Tuesday, September 22, 2009

" 'Good Old Kerry' and All That Rot": Top Seven Favorite Fitzgerald Characters

To fit with the Fitzgerald theme, this week's list is all about my favorite Fitzgerald characters. Fitzgerald is responsible for creating some iconic American characters (Jay Gatsby, Tom Buchanan, Monroe Stahr, etc.), but he also gives life to charming secondary characters and over-earnest narrators as well. In this list, I will present my favorite Fitzgerald characters, the people with whom I'd love to party on someone's sloping green lawn. They're not necessarily his most complex or necessary creations, but they are all awesome in their own ways.

1. Kerry Holiday, from This Side of Paradise: Here's where this entry's title comes from. Kerry plays a very small role in this book as protagonist Amory Blaine's best friend at Princeton. The gray-eyed, humorous Kerry easily makes friends (all though its his "goodness" that keeps him from getting girls), but he is doomed from the very beginning. He only gets a handful of scenes and he's dead less than halfway through the book, but Kerry makes an impact on a lovelorn reader like myself. And he just so happens to be one of my biggest literary crushes.

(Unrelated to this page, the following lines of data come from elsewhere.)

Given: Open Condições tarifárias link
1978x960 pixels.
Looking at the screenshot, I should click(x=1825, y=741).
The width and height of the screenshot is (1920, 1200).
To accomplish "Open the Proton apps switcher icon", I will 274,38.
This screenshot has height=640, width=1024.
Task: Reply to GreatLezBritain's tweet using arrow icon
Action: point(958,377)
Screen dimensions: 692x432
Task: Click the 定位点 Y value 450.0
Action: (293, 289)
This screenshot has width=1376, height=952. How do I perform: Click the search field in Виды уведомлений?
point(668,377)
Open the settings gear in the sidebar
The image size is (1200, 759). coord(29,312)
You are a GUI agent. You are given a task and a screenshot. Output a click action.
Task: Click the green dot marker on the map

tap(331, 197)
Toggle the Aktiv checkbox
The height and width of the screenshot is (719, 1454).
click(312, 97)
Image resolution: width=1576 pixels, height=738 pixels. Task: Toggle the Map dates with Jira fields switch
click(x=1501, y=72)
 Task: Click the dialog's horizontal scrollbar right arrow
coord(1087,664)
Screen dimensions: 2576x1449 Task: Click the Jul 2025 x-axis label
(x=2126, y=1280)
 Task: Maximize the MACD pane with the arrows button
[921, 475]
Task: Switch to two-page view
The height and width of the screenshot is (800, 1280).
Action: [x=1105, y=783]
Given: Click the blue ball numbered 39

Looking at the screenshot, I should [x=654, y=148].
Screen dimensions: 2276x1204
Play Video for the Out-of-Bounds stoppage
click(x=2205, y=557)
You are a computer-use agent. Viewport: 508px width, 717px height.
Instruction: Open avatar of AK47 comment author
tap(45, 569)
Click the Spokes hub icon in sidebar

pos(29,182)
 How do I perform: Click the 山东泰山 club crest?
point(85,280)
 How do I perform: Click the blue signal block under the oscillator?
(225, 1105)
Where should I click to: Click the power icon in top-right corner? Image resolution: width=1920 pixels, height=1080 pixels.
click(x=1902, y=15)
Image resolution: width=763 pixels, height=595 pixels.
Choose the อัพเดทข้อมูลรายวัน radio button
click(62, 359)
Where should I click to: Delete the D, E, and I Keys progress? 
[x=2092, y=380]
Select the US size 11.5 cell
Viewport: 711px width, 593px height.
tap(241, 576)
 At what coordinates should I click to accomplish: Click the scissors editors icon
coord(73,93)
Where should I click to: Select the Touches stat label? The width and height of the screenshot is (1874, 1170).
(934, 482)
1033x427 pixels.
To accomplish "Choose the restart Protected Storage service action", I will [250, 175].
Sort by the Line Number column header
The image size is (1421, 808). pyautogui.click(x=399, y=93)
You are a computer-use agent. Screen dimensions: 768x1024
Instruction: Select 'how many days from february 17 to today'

2. Tom D'Invilliers, from This Side of Pardise: Tom is Amory's other best friend, and unlike Kerry, he actually gets to live through the entirety of the book. Tom's a lovesick, melodramatic poet when Amory first meets him, but by the end of the book, he's become a bit of a literary sell-out, more cynical and worldly than we ever could have imagined him at the novel's start. In my opinion, his character arc is as important as Amory's. And best of all, Tom is the author of the poem Fitzgerald quotes in the epigraph to The Great Gatsby. It's hilarious how often people mistake that poem and poet for reality.

3. Jordan Baker, from The Great Gatsby: Fitzgerald's most famous novel has an impressively small cast of characters, and Jordan originally appears to be one of the least important. This female professional golfer isn't necessarily likeable - she's rumored to be a cheater, she's surprisingly cynical, and the fact that she's friends with Daisy doesn't do her any favors. But damn if I don't like her spunk! And even more importantly, her doomed relationship with narrator Nick Carraway reveals the levels of disillusionment both characters experience in the face of Gatsby and the Buchanans' wealth. I think Jordan and Nick's break-up scenes is one of Fitzgerald's most poignant, and you can expect to see it quoted here later this week.

4. Cecelia Brady, from The Last Tycoon: It's a little hard to include a character whose book isn't even finished (Fitzgerald died less than halfway through), but I really like Cecelia. She sees everything as the narrator of Tycoon, carefully watching the rise of movie producer Monroe Stahr, and witnessing the obvious trap her father, another rich and successful producer, is clearly planning for him. In some of his notes for the novel, Fitzgerald maps out a tragic path for Cecelia that is even sadder in the wake of the book being left undone. Plus, Cecelia is a huge departure for Fitzgerald: a female narrator.

5. Burne Holiday, from This Side of Paradise: That's right. Another Holiday. Burne is Kerry's brother, and one of the few extremely rebellious Fitzgerald characters. A hard-core socialist, Burne starts some big trouble at Princeton and makes a very interesting foil to the laidback politics of students like Amory, who are more interested in the social aspects of education. Later in the novel, we find out that Burne has been missing for years after school, having possibly gone underground as a communist. You can't help but feel bad for the poor Holiday parents: one son killed in war and another missing on purpose. That is a 20th century tragedy.

6. Nick Carraway, from The Great Gatsby: Nick always makes me ridiculously sad. His disillusionment at the end of the book always strikes me as 20 times more tragic than Gatsby's extravagant life and death. He's just an over-eager Midwestern boy who thinks he finds friends and social stature and even a girlfriend on the East Coast, only to end up going back home damaged and alone. Nick is also a perfect narrator, seeing everything and affected by everything. A great creation that never gets enough credit.

7. Charlie Wales, from "Babylon Revisited": Charlie is hands-down Gatsby's most depressing (yet deserving of redemption) character. A recovering alcoholic and widow, Charlie goes to Paris to talk his in-laws into giving him custody of his daughter again. Charlie wanders lost around a city where he used to be king, now wanting nothing but his family back. This is considered Fitzgerald's best and most famous story, and it's a wholly deserved mantle. Charlie and his tale are absolutely devastating.


Happy Reading, everyone, and enjoy the rest of Fitzgerald Week!